> [Listed records]
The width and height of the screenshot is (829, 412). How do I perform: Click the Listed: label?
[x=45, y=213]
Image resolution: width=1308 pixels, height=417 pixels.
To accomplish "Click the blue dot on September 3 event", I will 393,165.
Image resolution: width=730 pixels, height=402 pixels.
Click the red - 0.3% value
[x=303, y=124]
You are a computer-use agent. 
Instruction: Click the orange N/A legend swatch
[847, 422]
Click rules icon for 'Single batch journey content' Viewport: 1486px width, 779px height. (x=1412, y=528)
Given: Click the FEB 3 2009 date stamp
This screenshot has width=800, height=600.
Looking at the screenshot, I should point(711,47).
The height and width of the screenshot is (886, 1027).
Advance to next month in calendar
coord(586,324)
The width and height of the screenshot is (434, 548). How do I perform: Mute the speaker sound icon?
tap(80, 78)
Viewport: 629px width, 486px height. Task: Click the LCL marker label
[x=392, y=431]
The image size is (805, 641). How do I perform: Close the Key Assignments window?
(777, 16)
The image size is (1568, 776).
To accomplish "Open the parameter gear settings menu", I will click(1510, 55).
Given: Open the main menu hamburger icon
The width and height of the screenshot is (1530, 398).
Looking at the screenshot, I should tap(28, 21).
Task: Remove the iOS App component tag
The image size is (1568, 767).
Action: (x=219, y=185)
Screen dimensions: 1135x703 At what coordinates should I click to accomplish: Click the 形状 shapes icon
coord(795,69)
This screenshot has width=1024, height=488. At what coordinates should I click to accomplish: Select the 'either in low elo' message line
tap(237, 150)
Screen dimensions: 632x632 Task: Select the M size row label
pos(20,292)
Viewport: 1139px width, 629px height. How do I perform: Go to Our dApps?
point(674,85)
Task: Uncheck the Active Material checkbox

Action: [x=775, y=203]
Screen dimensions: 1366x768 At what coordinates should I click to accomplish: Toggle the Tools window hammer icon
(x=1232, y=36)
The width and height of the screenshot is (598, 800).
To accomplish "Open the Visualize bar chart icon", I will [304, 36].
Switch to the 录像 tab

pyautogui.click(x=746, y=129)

> [Your objective] Take from the listing above each line that contains the string "menu".

> [Task output]
To accomplish "Open the parameter gear settings menu", I will click(1510, 55).
Given: Open the main menu hamburger icon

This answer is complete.